WASHINGTON (Oct. 7, 2021)—Facebook and other social media companies have faced increasing scrutiny on Capitol Hill after a former Facebook employee described how the company helps facilitate the spread of harmful content, including disinformation and hate messages. George Washington University has experts that can discuss recent research findings on how harmful content spreads on social media and what can be done to stop the spread or regulate the industry.
Rebekah Tromble, director of the GW Institute for Data, Democracy & Politics, can discuss the political discourse on social media, as well as the spread and impact of online misinformation. She can also talk about policy/regulatory solutions aimed at curbing the spread of harmful content.
Ethan Porter, an assistant professor of media and public affairs and cluster lead of the Misinformation/Disinformation Lab at the GW Institute for Data, Democracy & Politics, can talk about his recent study showing that fact-checking is an effective tool to combat misinformation.

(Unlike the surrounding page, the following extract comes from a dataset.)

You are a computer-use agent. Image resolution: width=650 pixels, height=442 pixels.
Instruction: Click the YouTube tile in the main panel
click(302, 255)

Matthew Hindman, an associate professor of media and public affairs and cluster lead of the Investigations Cluster at the GW Institute for Data, Democracy & Politics, is an expert on online disinformation. He can talk about the spread of digital disinformation and the politics of search engines.
Lorien Abroms, a professor of prevention and community health and cluster lead of the Public Health and Governance Cluster at the GW Institute for Data, Democracy & Politics, can discuss the spread of misinformation about COVID-19 and other health issues. She can also discuss how social media can affect public health.
Neil Johnson, a professor of physics, studies how misinformation evolves and spreads online, especially related to vaccines. His recent work includes examining the battle between pro-vaccination and anti-vaccination communities on Facebook and how malicious content thrives and spreads online by bypassing the moderation efforts of individual social media platforms.
Casey Burgat, director of the Legislative Affairs master’s program, is an expert on Congress who can discuss congressional hearings and investigations, as well as measures lawmakers can take to regulate Facebook.
William Kovacic, a professor of law, is a former chairman of the Federal Trade Commission who is an expert on antitrust law and can discuss the regulation of major tech companies.